But even this limitation upon the bond-secured circulation should not have been imposed. The banks should have been permitted to increase or reduce their circulation at their discretion. The few instances of abuse which might have resulted from this unrestricted privilege would have been more than counterbalanced by the advantages that would have been derived from the added elasticity to the circulation.
Provision for the consolidation of banks is another amendment which had been repeatedly recommended without results until November 7, 1918. When it was desired to consolidate two banks, the only means of effecting the consolidation was to place one bank in liquidation and for the continuing association to absorb the assets and assume the liabilities of the liquidating bank. This method was exceedingly inconvenient and cumbersome, both to the banks and to the Comptroller's office.
As a means of facilitating and extending the trade of our merchants and manufacturers with foreign countries, especially with South America and the Orient, Mr. Ridgely recommended that national banks located in reserve or central reserve cities, having a capital of $1,000,000 or more, be authorized to buy and sell foreign exchange, to accept bills drawn on themselves, payable not to exceed four months after sight, to issue letters of credit, and to open and maintain such offices, agencies or branches as might be deemed necessary to conduct this business in foreign countries and in Porto Rico, the Philippines, Hawaiian Islands, and the Panama Canal Zone. This recommendation was incorporated in the Federal Reserve Act of December 23, 1913, which authorized national banks with a capital stock of $1,000,000 or more, with the approval of the Federal Reserve Board, to establish branches in foreign countries or dependencies of the United States.
In each of Mr. Ridgely's seven annual reports a good deal of thought was devoted to a discussion of the defects in the national currency system and to suggested remedies therefor.
In his earlier reports he favored an emergency currency based upon the assets of the banks, which, he thought, could be made absolutely safe and immediately available in times of stringency or panic, with a guarantee fund in reserve raised by a tax on circulation. Such circulation, he thought, would be an element of strength and not of weakness to the banks issuing it, and be preferable to any form of Clearing House certificates or emergency circulation issued by Clearing Houses or similar associations, such as were resorted to during panics, as each bank could act independently and quickly meet the conditions and necessities in its own community, and would go far toward preventing emergencies from arising or at least diminishing their seriousness.
Mr. Ridgely thought this plan would be the most simple and practical method of introducing an element of elasticity into our banknote circulation and make it readily responsive to the needs of the respective communities in times of stress or financial disturbances of any kind.
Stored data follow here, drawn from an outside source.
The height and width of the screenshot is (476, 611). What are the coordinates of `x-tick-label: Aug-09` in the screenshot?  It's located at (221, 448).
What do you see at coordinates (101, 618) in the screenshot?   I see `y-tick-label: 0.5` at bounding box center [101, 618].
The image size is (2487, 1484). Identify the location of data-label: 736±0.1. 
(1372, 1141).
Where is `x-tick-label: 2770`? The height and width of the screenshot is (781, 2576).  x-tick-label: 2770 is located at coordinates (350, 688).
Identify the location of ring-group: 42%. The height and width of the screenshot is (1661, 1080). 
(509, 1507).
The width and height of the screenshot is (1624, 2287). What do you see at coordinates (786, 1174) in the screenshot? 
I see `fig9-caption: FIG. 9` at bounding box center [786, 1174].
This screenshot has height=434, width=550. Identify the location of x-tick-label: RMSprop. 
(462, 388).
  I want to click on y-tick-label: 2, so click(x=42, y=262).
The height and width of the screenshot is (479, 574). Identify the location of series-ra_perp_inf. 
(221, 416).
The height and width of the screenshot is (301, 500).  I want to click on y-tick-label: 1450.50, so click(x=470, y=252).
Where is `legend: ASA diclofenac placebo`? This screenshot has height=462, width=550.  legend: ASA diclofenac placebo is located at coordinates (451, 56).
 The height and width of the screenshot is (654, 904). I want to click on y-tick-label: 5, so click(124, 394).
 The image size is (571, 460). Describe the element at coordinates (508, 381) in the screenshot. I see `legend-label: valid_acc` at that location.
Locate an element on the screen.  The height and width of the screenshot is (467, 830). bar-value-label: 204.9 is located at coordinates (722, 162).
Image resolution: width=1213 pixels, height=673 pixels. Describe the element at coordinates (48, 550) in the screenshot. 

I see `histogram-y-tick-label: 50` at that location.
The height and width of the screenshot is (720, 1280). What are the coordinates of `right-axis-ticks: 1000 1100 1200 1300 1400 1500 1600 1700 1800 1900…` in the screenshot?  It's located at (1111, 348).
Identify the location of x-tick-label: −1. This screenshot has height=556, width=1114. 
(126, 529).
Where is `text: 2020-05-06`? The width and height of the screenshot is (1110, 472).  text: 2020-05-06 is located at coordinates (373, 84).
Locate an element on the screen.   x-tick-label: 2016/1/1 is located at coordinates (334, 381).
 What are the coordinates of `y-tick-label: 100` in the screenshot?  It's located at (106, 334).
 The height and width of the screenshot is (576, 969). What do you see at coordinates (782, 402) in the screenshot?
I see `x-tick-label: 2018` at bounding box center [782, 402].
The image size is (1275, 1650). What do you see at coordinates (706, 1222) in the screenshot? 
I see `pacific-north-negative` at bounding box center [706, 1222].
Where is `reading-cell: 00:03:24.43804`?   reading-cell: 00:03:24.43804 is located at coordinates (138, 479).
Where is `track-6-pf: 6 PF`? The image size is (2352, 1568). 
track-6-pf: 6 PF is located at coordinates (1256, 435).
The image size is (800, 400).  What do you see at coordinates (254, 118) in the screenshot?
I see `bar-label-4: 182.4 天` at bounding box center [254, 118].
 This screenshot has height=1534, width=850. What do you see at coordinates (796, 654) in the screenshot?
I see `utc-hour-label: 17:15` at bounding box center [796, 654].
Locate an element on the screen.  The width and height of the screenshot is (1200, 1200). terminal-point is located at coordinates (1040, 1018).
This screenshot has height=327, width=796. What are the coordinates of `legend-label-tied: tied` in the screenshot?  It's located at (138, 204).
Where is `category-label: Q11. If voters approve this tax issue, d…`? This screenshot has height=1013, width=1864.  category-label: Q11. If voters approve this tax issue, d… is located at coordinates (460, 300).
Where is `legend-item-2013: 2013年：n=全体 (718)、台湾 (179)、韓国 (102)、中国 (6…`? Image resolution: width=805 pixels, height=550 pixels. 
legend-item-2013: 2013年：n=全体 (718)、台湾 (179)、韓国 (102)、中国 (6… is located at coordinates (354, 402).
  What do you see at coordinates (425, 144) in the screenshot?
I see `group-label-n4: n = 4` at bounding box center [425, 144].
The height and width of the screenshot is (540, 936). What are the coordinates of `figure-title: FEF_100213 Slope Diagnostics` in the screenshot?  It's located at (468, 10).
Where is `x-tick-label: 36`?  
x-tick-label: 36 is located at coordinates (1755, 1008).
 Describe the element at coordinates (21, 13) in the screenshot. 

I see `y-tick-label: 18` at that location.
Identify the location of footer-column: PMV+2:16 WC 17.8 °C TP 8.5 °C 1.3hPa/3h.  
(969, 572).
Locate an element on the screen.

He therefore recommended that all national banks which had been in operation for not less than two years, and which had a surplus fund of not less than twenty per cent. of their capital stock, be permitted to issue notes unsecured by bond deposits in amount not to exceed fifty per cent. of their bond-secured notes.
To protect such notes he proposed that such banks should be required to carry the same reserves as against deposits, in gold or its equivalent, and be further protected by a guaranty fund of five per cent., to be deposited by the issuing bank with the Treasurer of the United States before any notes were issued. From this guaranty fund all such gold reserve notes were to be redeemed on demand. This guaranty fund was to be maintained by a graduated tax on the gold reserve notes, beginning at a rate of not over two and one-half per centum per annum, and every bank issuing gold reserve notes should be required to provide means for the redemption of such notes in every reserve city, and at such other points as might be designated, sufficiently numerous and convenient to put every national bank within twenty-four hours of a redemption center.
Mr. Ridgely's plan did not contemplate any change in our present system of bond-secured circulation, but simply provided for an additional issue of emergency notes based upon a percentage of the bond-secured circulation, with a guaranty fund created and maintained in the manner hereinbefore explained.
In answer to the objections raised that an authorized issue of uncovered notes would lead to inflation of the currency and encourage promotion schemes and stock speculations, Mr. Ridgely contended that such would not be the case, as speculation is not carried on through the use of actual money. There is seldom any cash used in such transactions, he said. Operations in the stock market are generally conducted through loans and checks drawn against deposit credits. These proposed changes in the law, Mr. Ridgely said, would not add to the loans of the banks, nor make any additions to their credits, because the reserve requirements would be the same for notes as for deposits or credits, and thus afford no facilities for stock exchange or other speculative transactions.
In his last annual report, Mr. Ridgely enlarged upon his plan for a currency reform by favoring the establishment of a central bank of issue and reserve, combining in a measure his uncovered note and the Clearing House certificate plans, as affording the best means of imparting to our currency system an element of elasticity that would enable the banks to quickly furnish circulation in times of sudden demand without depleting the supply of reserve money. He regarded the central bank idea as the most effective and satisfactory way of supplying a currency that would meet all the needs of the situation and make our system of currency issues and redemptions more in unison with the most approved and reliable banking systems of the world.
He outlined his plan with considerable detail as to the formation and operation of the central bank idea, and his views in this respect make this report a valuable addition to the literature on this subject.